Ces deux regrettables démarches furent brandies en exemple par le « groupe d’intellectuels » pour justifier leur scandaleuse initiative. En effet, ils sont traumatisés par l’interdiction de la littérature égyptienne dans un salon, alors qu’ils furent insensibles à la détresse humaine des Algériens lynchés au pays des pharaons.  Pourtant, les Egyptiens ne nous ont jamais demandé pardon, ils n’ont même pas reconnu leurs viles actions ; et Samir Zaher, qui fut destitué, est aujourd’hui réhabilite. Ils veulent revenir chez nous uniquement pour profiter de nos milliards de Dollars, tout en préservant leur « grandeur ». En revanche, qu’avons-nous à gagner avec eux pour nous précipiter sur la réconciliation ?

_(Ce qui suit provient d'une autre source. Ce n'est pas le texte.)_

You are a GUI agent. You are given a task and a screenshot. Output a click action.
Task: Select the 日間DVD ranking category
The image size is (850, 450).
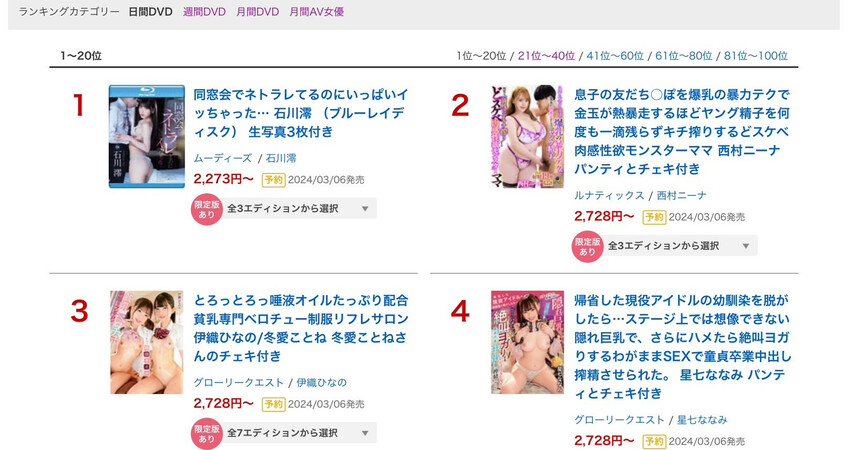(x=150, y=12)
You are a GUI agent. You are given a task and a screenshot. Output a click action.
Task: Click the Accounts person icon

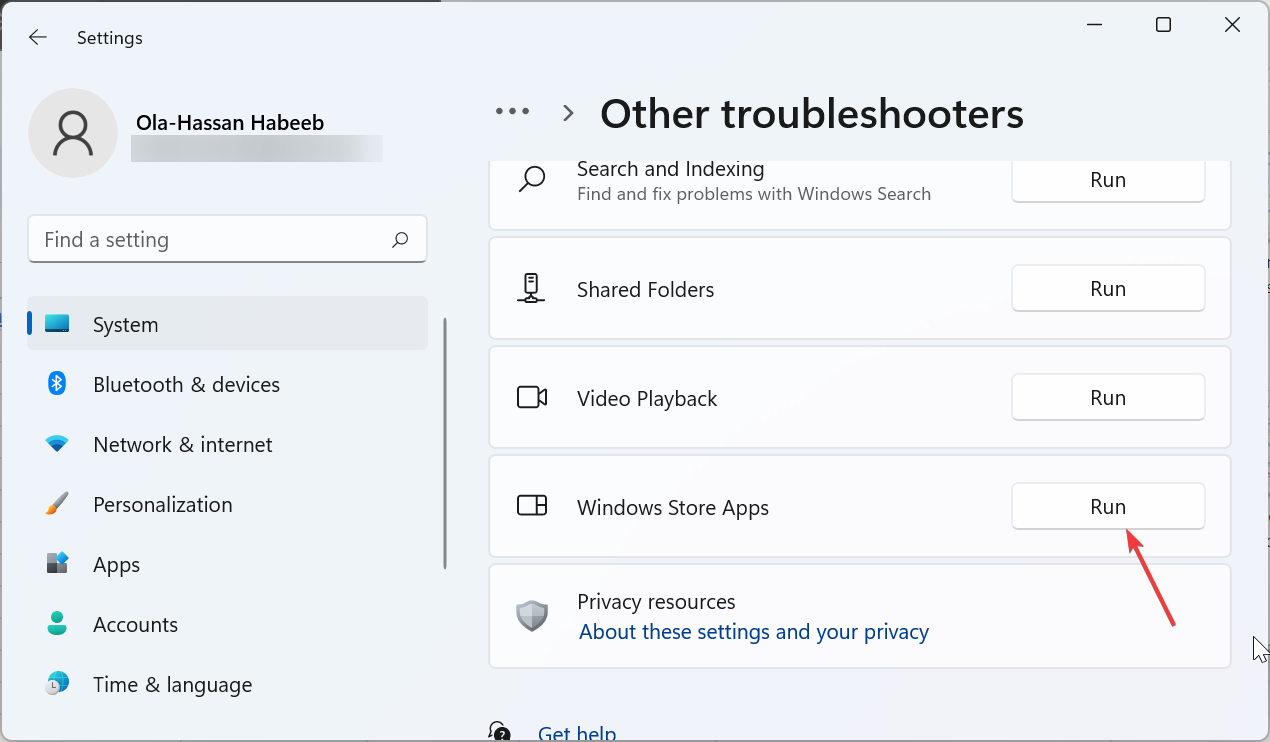(x=57, y=624)
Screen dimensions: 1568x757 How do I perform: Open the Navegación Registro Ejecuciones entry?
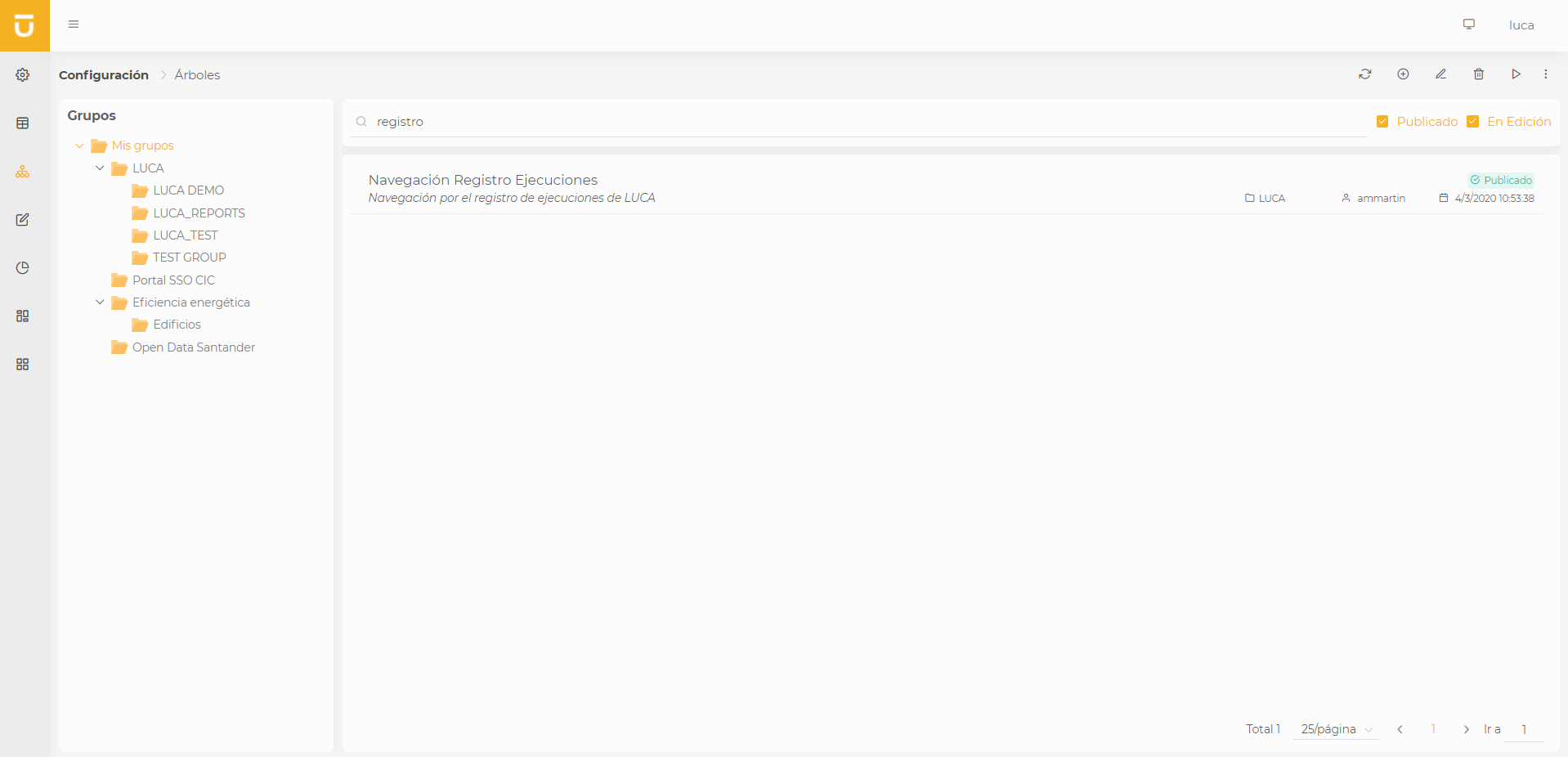point(482,180)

 En conclusion, il est trop tôt pour tourner la page en cédant aux appels des compatriotes amnésiques qui semblent négliger le passé et les principes. Ces « élites » n’apportent pas leurs « sciences » pour aider notre pays qui patauge dans la médiocrité, elles nous incitent à la compromission afin de réhabiliter une autre nation. Pour comprendre quelque peu leurs actions, il est nécessaire de les classer en trois groupes afin de saisir leurs motivations.

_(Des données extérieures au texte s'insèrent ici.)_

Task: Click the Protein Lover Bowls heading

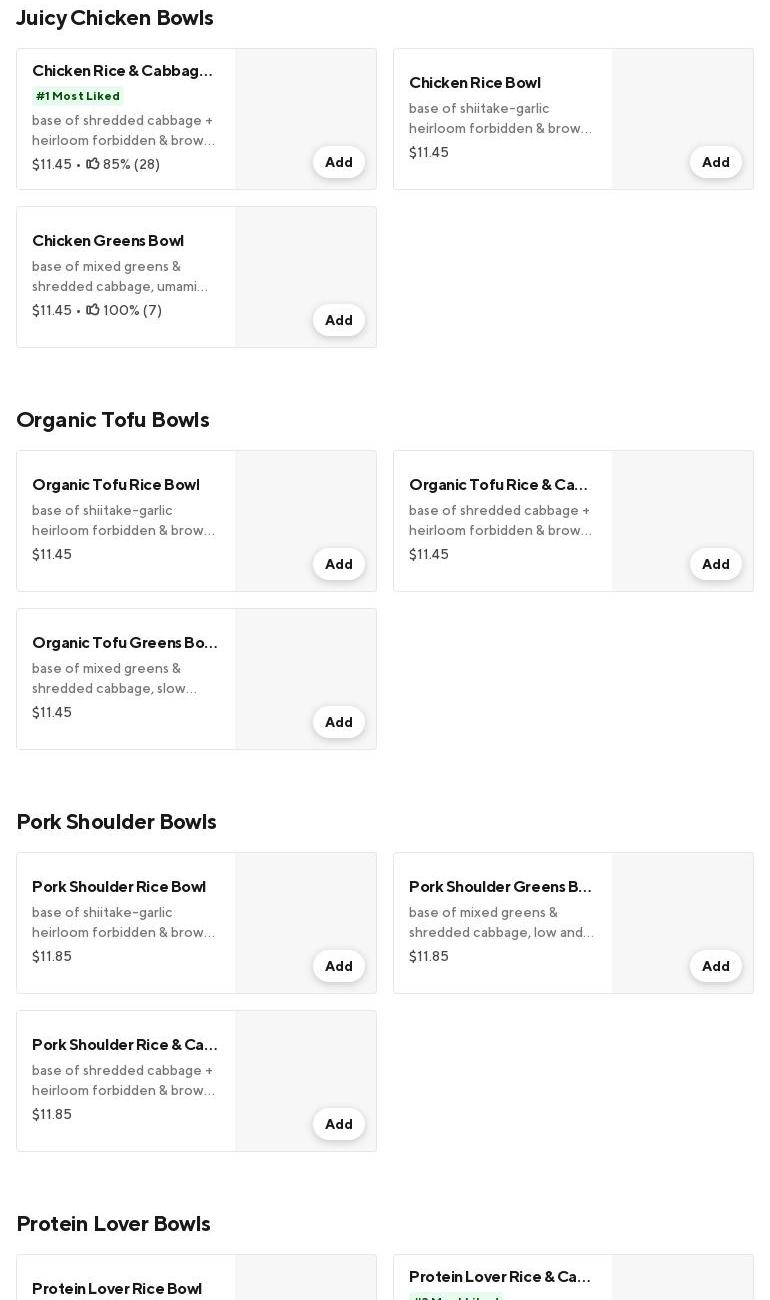Action: tap(113, 1224)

Les « savants ».  Ayant atteints les sommets de la compétence professionnelle, ces individus ont tendance à rester dans la bulle de leur milieu douillet en négligeant les besoins des classes défavorisées. Résidant à l’étranger, certains d’entre eux sont complètement déconnectés de notre réalité. Ils ont signé cette pétition peut-être pour défendre la liberté d’expression qui est importante dans leur vie.
Les « politiques ». A la pointe de tous les combats démocratiques, ils deviennent méfiants dès que la lutte n’est pas dirigée contre le Pouvoir, car ils voient partout la « main des Services ». Marqués par la répression, aujourd’hui par vengeance ils défendent les profanateurs des valeurs sacrées de la nation. Ils inspirent de la tristesse, car les voilà avec Zaher le pyromane et Amr Adib le grand « bourourou » (hibou), alors que leur place est parmi Dilem le rebelle et tous les Algériens qui marchent debout.

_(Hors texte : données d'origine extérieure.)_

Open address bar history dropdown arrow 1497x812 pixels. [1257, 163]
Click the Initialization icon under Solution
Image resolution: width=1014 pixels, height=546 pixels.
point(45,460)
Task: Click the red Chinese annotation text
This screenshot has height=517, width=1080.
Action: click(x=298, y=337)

Les « vautours ». Ce groupe est attiré par les biens matériels : pour eux tout se vend et s’achète, y compris la dignité. Sachant que les sommes en jeu dans notre économie sont de grande importance, certaines parties évincées tentent de revenir, moyennant finance. Les vautours pourraient leur faciliter la tâche à l’aide de plusieurs artifices : peut-être que certains articles de presse carburent déjà au bakchich.  
Afin de rester dans la description des acteurs, il est utile de signaler que l’auteur de ces lignes fait partie des protagonistes de la guerre médiatique. En réponse à Amr Adib, le 20 octobre fut publiée sur TSA (rubrique « Sport ») la contribution intitulée « Répliques aux Egyptiens », celle-ci sera suivie par onze autres. Dur, mais dépourvu de haine envers l’adversaire : il a juste répondu à l’appel du devoir.

C’est ce devoir qui a incité M. Méziane à ne pas inviter les Egyptiens, même si parmi eux il compte des amis, car l’intérêt collectif (respect pour le peuple algérien) prime sur l’intérêt personnel (perte d’amis ou de marchés, se faire des ennemis, etc.).
Le devoir et la dignité sont ignorés par ses adversaires qui s’en tiennent à la défense de la culture par tous les moyens, ramenant le conflit à une débile « guerre du football ». Alors qu’en cherchant un peu plus loin, on découvre que la cause provient du besoin de domination qui prend ses racines dans l’histoire. En s’obstinant à exiger la présence des Egyptiens, ils se transforment en dangereux pyromanes qui risquent de déclencher les feux de l’enfer ; les blessures étant encore béantes, la vue des agresseurs incitera certains à se faire justice, ce qui transformera le Salon du livre en champ de bataille.
Fort heureusement nous n’en sommes pas encore là, car tonton Smaïl veille. Tel un aigle royal déployant ses ailes dans le ciel, le commissaire du SILA surveille son territoire.